* _Problem requirements_:
Reproduce only the lines of the material below that start at the line containing "Go to the Pricing" and stop at the line containing "Select the Markdown". Keep both end lines.
** Opening Task material block **
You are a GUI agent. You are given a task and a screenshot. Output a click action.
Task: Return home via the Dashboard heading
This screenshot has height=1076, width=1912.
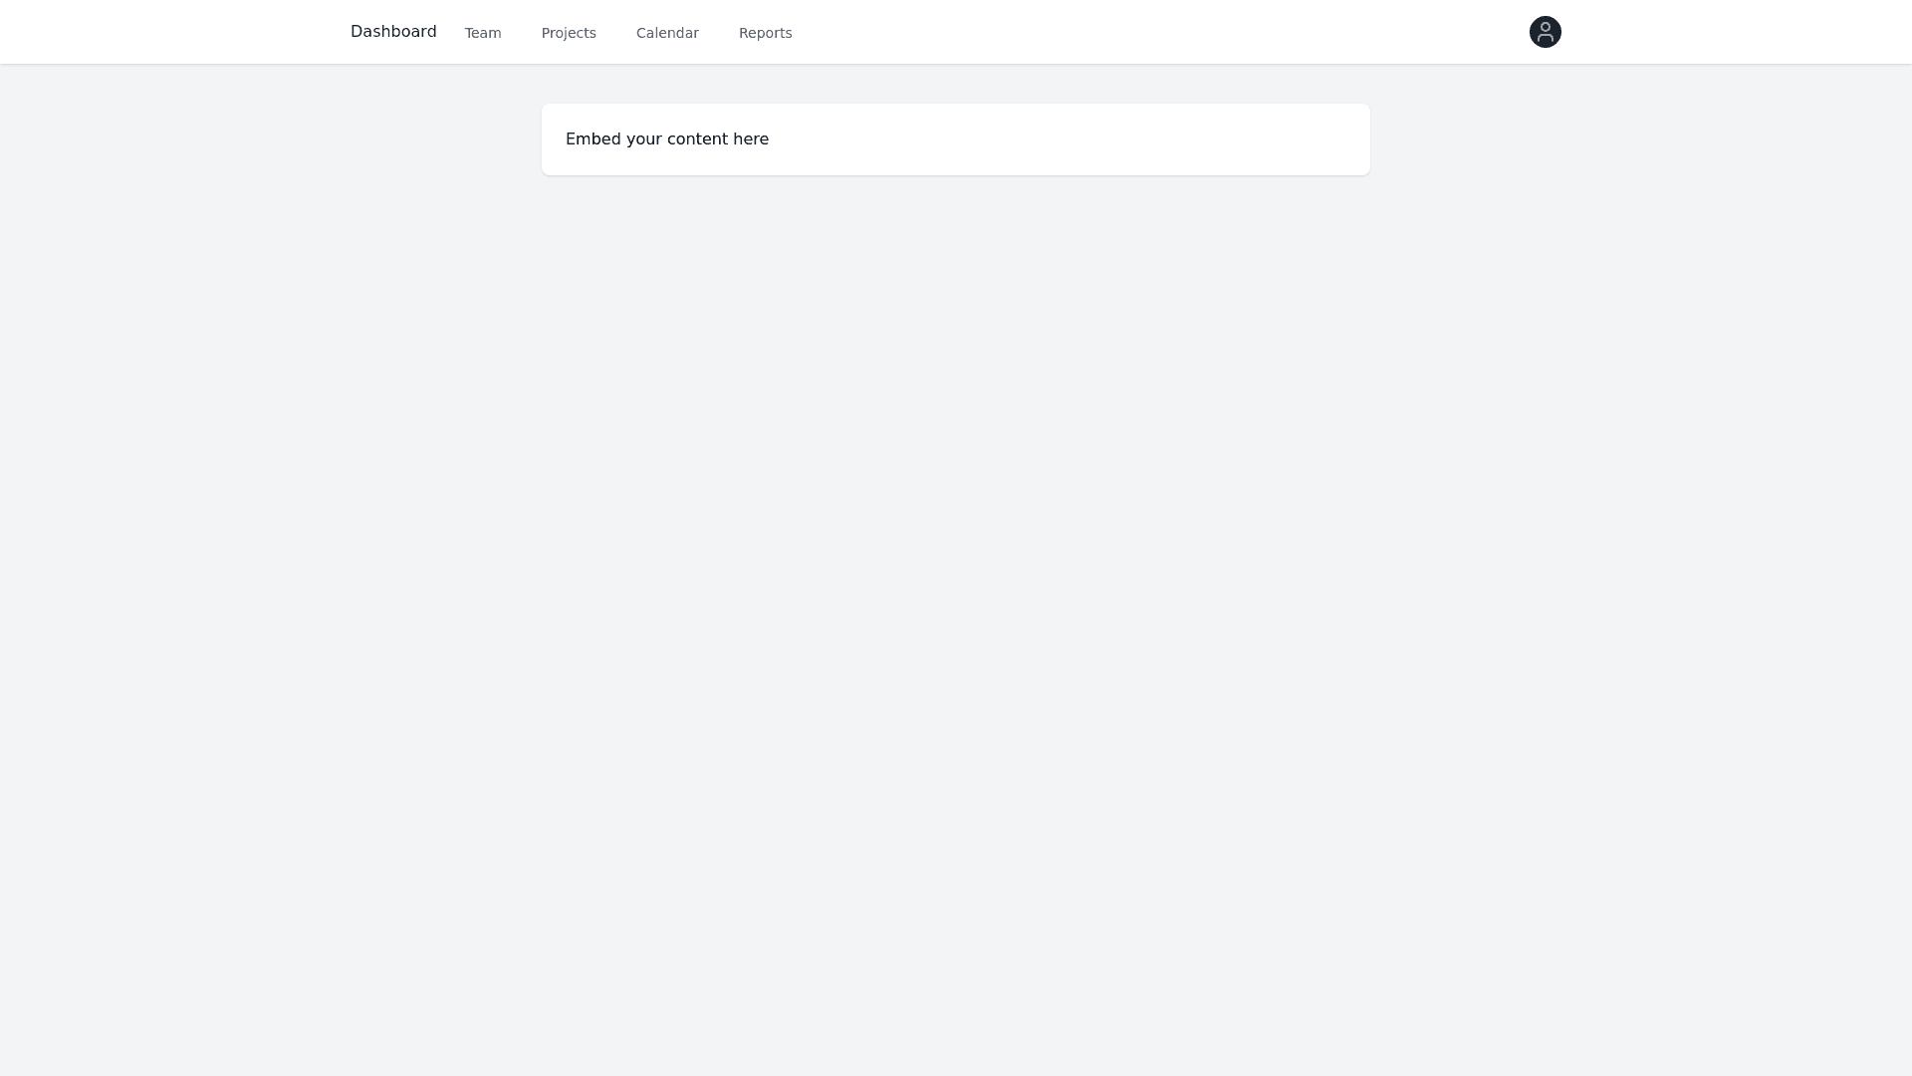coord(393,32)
** Closing Task material block **
** Opening Task material block **
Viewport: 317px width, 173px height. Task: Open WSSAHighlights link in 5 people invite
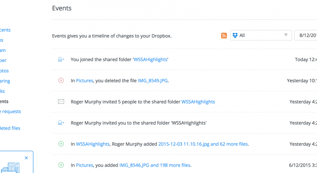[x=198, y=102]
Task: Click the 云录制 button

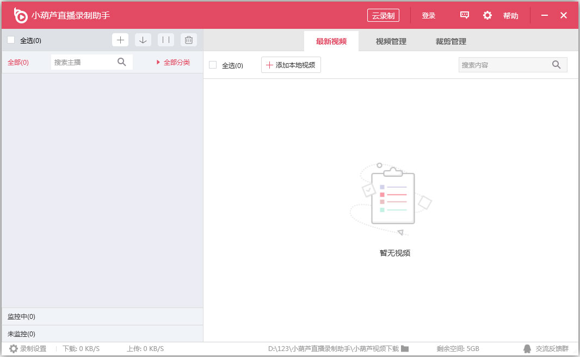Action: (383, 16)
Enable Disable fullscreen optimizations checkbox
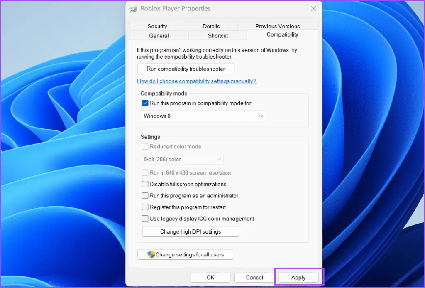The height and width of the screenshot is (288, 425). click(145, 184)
** Closing Task material block **
** Opening Task material block **
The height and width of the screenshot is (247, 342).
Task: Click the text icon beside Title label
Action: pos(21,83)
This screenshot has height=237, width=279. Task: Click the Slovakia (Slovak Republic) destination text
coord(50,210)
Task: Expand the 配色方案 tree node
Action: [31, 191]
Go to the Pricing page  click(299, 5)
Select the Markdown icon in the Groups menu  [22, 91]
** Closing Task material block **
* _Exercise answer_:
Go to the Pricing page  click(299, 5)
Select the Markdown icon in the Groups menu  [22, 91]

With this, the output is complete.